Tenho pesquisado o tema há algum tempo, desde que a obsessão pela privatização da Cedae (companhia estatal de água do Rio) teve início, a partir do governo Temer, e até hoje só tenho encontrado relatórios que alertam, muitas vezes dramaticamente, contra os efeitos nefastos da privatização da água.
No caso do Brasil, a situação é a seguinte: é preciso, de fato, aperfeiçoar e expandir nossos sistemas de água e esgoto. Não é possível que, em 2022, na era da inteligência artificial e da nanotecnologia, tenhamos quase metade da população brasileira sem saneamento básico.

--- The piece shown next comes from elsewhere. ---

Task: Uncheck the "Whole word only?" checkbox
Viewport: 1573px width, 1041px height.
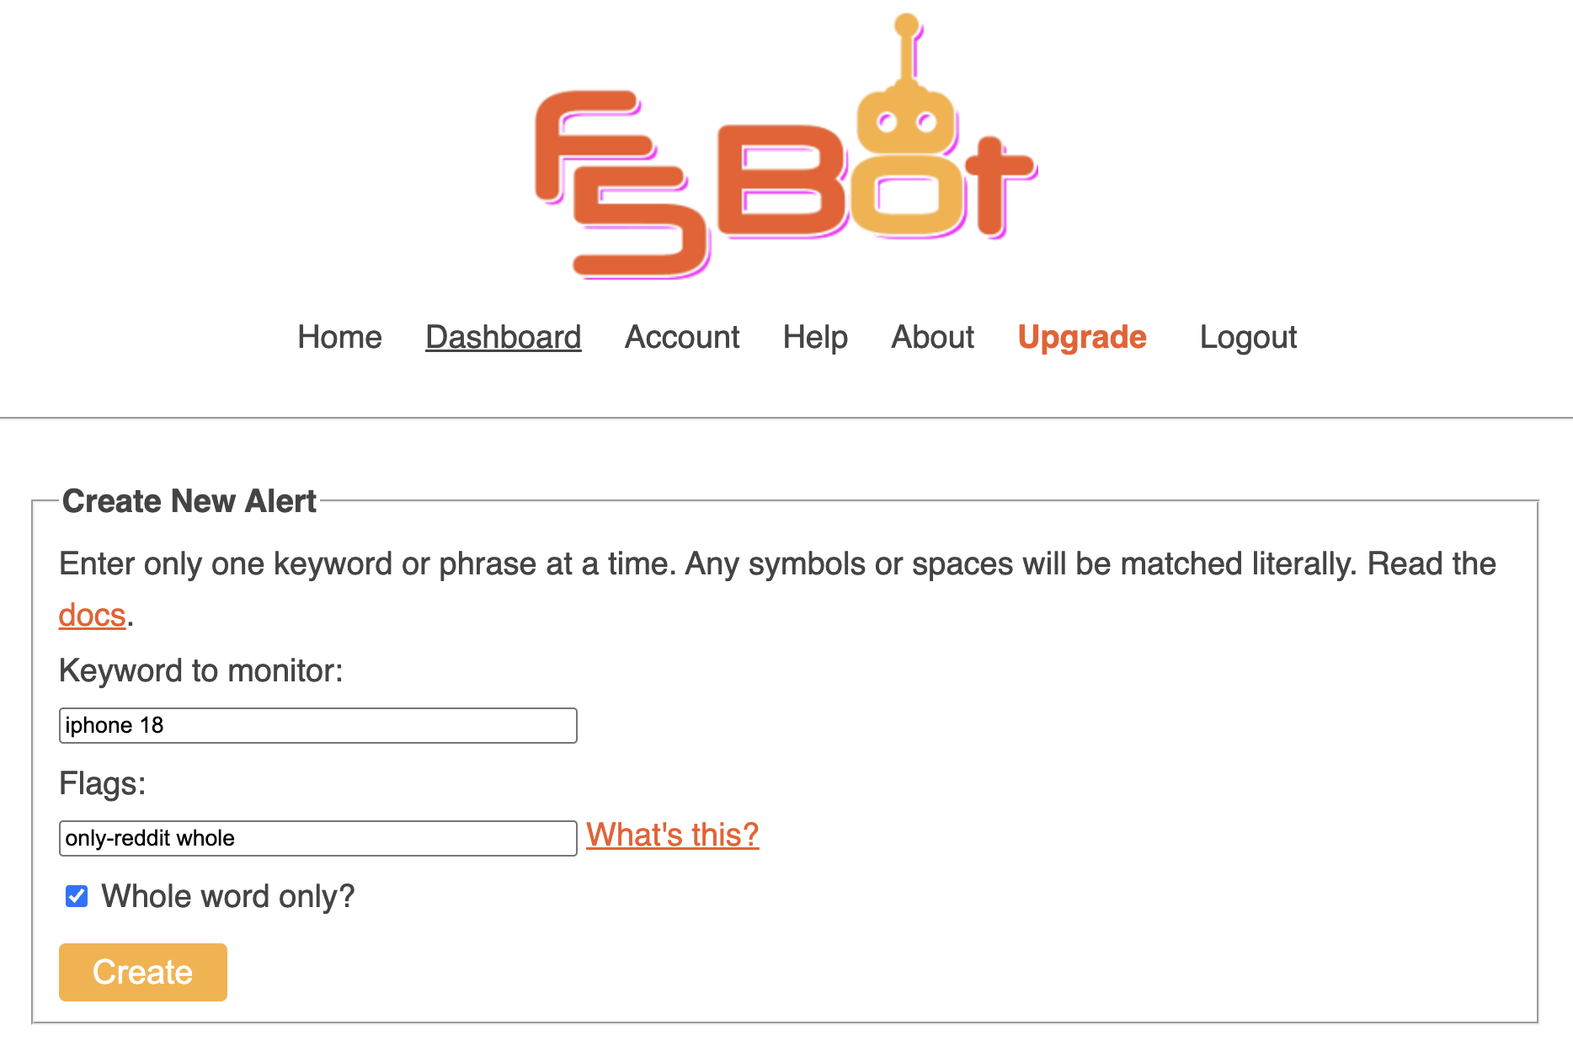Action: [77, 896]
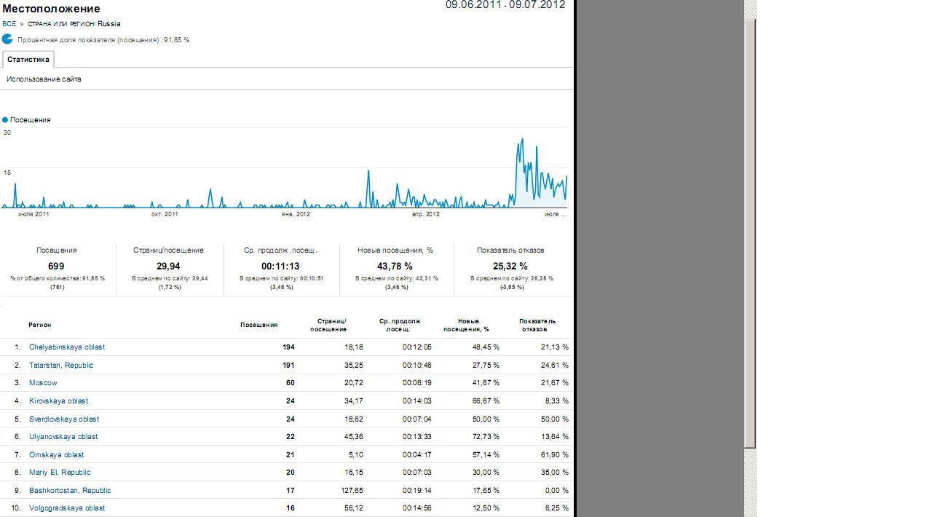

Se o congresso nacional entendeu que a entrada de capital privado no setor pode ajudar a resolver esse problema, então será necessário apresentar um planejamento que evite os problemas que se viram em todos os países e cidades que optaram por esse caminho, que foi a insuficiência de investimentos, o aumento dos preços, e a baixa qualidade dos serviços oferecidos.
Esses pontos são importantes porque o Marco não obriga nenhum prefeito ou governador a privatizar nada. Se houver entendimento na sociedade e de suas lideranças eleitas de que a maneira mais segura e objetiva de resolver o problema dramático de saneamento básico é através do reforço dos investimentos públicos, deve-se encontrar os meios para fazê-lo.